Türk töresinin, millet kavramına verdiği önem ve kutsiyetini (ve sonrasında ilahiyeti) yukarıda açıkladık. Türk milletçiliği görüşü, Osmanlı döneminde hat safhaya ulaşmıştır. Her ne kadar bazı "tarih saptırmacası satılık kalemler", Osmanlıların "Türk"lere önem vermediği yalanını yaymaya çalışsalar da; fermanlarda, yazılarda, kaynaklarda, kayıtlarda hatta mehter marşlarında dahi "Türk Milleti" kavramına yapılan atıflar, bu yalancıları açıkça deşifre etmekte ama bu yalancılarda adap da olmadığından yüzleri dahi kızarmamaktadır. 

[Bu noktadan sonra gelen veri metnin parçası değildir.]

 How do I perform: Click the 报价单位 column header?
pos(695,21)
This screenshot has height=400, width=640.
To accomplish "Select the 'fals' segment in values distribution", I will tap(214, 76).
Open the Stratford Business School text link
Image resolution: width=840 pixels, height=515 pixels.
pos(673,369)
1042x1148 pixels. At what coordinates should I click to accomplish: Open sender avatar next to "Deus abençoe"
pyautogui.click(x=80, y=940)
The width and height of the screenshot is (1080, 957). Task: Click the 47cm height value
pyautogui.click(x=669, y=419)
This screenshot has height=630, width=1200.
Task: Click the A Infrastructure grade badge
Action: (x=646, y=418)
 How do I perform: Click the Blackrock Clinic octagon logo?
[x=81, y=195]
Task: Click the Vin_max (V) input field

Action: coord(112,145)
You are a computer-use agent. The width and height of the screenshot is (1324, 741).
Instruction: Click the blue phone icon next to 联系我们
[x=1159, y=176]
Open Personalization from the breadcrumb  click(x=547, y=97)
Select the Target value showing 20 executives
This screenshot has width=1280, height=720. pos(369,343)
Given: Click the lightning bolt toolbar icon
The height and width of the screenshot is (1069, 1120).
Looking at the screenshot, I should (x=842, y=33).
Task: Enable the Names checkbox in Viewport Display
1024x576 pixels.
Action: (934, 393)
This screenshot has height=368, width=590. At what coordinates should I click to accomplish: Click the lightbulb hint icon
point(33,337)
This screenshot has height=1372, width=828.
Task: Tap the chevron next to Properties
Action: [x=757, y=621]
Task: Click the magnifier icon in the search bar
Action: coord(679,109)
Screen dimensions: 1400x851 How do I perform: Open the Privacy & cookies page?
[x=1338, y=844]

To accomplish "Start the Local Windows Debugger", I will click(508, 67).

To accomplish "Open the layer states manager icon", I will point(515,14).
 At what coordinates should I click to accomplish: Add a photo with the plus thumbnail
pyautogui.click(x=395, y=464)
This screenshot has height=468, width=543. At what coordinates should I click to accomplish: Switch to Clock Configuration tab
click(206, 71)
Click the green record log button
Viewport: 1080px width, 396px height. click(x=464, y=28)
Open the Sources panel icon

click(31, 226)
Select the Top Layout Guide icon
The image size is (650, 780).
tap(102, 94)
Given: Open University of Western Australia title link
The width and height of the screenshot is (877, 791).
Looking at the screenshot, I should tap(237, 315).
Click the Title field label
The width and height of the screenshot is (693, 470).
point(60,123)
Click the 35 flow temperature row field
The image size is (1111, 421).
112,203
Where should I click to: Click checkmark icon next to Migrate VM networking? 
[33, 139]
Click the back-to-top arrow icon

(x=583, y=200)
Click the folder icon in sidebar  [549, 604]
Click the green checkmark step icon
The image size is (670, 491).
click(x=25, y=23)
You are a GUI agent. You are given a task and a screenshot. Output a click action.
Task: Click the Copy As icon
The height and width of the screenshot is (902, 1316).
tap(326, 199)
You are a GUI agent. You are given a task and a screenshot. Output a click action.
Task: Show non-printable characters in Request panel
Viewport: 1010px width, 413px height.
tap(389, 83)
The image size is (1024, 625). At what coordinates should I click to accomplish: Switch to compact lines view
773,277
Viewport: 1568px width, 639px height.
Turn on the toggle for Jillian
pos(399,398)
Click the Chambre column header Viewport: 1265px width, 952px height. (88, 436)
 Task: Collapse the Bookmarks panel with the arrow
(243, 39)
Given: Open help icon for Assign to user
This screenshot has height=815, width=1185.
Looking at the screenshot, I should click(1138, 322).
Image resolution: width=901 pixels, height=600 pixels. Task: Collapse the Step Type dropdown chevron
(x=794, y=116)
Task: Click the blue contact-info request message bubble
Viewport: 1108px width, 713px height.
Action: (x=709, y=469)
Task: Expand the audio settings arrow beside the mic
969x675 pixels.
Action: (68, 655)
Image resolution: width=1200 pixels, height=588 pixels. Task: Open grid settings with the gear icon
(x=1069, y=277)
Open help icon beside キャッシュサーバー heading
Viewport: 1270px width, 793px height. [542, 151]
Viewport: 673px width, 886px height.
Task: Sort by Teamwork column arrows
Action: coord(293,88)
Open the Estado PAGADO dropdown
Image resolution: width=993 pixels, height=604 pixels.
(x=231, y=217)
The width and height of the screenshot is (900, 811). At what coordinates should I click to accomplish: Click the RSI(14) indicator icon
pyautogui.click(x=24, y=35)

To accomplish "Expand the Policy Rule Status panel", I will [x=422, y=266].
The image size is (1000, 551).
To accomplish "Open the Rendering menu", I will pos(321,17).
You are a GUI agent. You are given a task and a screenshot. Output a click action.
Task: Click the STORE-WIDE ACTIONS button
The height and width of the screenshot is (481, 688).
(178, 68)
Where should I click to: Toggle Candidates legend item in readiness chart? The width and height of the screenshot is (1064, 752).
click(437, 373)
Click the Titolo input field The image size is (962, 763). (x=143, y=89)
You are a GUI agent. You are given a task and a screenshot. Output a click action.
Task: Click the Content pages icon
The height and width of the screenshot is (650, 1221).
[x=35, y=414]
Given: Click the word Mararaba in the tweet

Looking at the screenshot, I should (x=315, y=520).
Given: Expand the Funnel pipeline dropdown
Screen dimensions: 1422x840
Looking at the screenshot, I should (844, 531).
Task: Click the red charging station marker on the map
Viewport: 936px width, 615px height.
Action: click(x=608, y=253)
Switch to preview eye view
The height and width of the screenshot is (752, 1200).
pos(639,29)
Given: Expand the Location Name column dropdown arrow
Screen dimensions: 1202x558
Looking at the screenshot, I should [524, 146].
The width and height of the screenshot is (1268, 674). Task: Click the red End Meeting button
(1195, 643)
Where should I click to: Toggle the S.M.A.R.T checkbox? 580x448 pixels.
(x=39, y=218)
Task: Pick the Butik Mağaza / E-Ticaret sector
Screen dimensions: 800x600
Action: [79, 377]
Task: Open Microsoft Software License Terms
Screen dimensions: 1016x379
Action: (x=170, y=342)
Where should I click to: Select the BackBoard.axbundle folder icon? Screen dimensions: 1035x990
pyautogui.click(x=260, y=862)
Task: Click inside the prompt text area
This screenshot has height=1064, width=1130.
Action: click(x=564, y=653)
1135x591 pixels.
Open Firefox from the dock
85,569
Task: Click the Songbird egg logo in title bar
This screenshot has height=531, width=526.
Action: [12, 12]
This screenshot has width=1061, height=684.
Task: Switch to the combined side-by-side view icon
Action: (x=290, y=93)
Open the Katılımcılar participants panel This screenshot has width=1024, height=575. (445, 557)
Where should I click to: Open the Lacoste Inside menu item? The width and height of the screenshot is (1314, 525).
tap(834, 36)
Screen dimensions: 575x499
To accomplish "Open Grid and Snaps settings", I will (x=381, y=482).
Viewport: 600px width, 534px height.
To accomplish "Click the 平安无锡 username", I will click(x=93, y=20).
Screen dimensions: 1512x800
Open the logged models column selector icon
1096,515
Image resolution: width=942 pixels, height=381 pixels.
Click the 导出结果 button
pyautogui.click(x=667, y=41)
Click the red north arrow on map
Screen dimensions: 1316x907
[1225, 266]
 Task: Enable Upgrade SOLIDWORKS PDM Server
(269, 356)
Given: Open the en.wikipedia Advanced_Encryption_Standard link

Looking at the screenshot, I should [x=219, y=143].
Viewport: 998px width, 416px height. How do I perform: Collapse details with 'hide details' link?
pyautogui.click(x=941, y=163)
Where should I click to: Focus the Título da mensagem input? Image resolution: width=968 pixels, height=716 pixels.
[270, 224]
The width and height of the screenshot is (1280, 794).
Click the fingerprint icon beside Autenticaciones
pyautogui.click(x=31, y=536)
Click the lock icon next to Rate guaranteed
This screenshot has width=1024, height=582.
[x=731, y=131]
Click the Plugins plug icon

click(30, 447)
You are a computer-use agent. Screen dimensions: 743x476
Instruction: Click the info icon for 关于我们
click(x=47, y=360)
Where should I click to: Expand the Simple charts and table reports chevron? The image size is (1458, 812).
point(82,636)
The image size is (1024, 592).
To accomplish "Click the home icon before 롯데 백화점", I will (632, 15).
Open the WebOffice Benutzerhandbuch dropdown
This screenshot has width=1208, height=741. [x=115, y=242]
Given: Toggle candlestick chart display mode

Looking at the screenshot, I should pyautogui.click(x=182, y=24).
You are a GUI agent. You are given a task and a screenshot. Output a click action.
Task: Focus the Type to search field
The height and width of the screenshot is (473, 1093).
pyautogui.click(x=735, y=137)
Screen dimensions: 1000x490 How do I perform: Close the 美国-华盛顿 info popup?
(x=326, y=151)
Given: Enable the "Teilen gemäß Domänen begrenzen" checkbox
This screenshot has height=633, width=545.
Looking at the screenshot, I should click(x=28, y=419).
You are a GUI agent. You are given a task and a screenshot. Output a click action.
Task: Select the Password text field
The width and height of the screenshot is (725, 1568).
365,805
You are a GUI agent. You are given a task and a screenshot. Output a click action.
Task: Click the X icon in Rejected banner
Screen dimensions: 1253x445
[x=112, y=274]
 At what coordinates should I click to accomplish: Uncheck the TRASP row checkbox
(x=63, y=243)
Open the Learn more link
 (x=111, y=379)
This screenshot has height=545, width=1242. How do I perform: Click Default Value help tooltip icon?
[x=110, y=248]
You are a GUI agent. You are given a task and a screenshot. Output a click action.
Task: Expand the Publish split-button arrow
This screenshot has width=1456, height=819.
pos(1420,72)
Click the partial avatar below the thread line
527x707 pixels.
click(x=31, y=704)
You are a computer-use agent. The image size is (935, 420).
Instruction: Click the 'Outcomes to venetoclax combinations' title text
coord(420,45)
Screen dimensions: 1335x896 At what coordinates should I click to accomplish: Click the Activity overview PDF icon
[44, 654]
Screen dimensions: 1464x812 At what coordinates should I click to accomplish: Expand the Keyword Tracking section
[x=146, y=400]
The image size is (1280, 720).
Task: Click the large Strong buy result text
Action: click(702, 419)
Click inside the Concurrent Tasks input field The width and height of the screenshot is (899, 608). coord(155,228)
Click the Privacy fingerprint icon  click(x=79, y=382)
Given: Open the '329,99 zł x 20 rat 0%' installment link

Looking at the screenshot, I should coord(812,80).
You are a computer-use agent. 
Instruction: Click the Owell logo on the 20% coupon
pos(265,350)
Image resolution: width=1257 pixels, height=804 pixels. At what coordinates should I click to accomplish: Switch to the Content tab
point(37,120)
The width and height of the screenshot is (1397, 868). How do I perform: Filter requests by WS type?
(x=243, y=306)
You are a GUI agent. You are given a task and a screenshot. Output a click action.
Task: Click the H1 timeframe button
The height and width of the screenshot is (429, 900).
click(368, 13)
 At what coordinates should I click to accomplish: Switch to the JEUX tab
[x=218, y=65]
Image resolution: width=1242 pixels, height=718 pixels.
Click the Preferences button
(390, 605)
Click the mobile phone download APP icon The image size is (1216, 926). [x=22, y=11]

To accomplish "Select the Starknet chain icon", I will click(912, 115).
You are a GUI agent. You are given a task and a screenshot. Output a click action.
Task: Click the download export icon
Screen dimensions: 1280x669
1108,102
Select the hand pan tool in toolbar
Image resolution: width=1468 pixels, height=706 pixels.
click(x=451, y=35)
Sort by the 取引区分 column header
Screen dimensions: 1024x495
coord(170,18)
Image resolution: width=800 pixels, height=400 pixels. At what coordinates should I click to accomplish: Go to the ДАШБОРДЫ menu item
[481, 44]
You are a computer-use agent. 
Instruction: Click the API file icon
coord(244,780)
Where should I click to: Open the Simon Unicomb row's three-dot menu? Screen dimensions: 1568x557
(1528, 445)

Osmanlı, Türk Milletçiliği kavramını (Türk Milletinin önemi, verilen değer vs.) yücelttikçe yüceltmiştir. Zira Türk milletçiliği, hem içerde hem dışarıda Türk milletinin haklarını en üst seviyede korumak, yüceltmek ve diğer milletleri de koruyan, kollayan hatta kimi zaman onlara yardım etmekle hemhal olan bir kavramdır. Böylece yayılmacı bir politika izleyen Osmanlının cihan imparatorluğu olarak başarılı olmasının nedeni de bu "Türk Milletçiliği" anlayışının diğer milletleri reddetmeyen/kapsayan adaletidir. 

Ancak, tarihte kurulan tüm devletler gibi Osmanlı hanedanının yönettiği devlet de yıpranmış, yönetim eski gücünü kaybetmeye başlamıştır. Bu bozulma, yıpranma ve güç kaybının kaynağı, tarihteki diğer örneklerle aynıdır: Türk Töresinden Ayrılmak.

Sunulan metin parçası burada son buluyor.